Data records >>
+++
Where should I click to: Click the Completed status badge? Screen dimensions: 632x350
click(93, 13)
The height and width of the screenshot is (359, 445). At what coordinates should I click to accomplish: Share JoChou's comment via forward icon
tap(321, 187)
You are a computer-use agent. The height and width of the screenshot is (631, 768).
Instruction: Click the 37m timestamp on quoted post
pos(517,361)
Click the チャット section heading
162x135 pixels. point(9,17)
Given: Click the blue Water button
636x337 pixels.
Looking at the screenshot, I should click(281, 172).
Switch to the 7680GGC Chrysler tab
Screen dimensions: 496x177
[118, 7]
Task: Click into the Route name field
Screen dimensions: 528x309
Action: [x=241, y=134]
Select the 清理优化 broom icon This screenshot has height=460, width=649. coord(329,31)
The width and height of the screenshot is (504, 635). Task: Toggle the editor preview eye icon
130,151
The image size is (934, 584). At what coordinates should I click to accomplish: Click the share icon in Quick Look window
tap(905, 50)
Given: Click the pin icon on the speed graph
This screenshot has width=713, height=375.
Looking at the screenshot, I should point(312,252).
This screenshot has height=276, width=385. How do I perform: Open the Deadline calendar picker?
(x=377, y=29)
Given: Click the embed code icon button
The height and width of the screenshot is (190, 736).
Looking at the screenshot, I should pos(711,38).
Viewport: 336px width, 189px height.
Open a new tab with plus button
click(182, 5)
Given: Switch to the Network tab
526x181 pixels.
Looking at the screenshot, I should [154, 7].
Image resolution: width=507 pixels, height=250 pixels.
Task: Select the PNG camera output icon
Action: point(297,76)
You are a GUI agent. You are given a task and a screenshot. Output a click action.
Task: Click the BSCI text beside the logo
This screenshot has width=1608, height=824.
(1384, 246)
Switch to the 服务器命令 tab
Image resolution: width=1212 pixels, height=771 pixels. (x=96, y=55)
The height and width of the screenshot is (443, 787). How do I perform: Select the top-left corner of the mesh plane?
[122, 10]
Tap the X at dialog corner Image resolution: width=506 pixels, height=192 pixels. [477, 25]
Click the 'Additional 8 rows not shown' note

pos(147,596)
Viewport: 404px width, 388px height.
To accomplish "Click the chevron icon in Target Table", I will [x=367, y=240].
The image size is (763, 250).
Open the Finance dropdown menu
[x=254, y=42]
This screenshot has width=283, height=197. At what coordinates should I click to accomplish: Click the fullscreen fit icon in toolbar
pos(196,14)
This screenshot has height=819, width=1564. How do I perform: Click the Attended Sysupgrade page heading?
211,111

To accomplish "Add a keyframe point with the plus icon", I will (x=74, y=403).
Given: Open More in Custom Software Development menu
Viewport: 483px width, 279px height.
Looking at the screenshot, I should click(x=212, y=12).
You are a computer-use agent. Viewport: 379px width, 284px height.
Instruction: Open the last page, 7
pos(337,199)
+++
Prompt >>
Please copy exactly, and only, the lines running from the one containing "You are a computer-use agent. Viewport: 379px" through the end of the listing.

Solution to the problem >>
You are a computer-use agent. Viewport: 379px width, 284px height.
Instruction: Open the last page, 7
pos(337,199)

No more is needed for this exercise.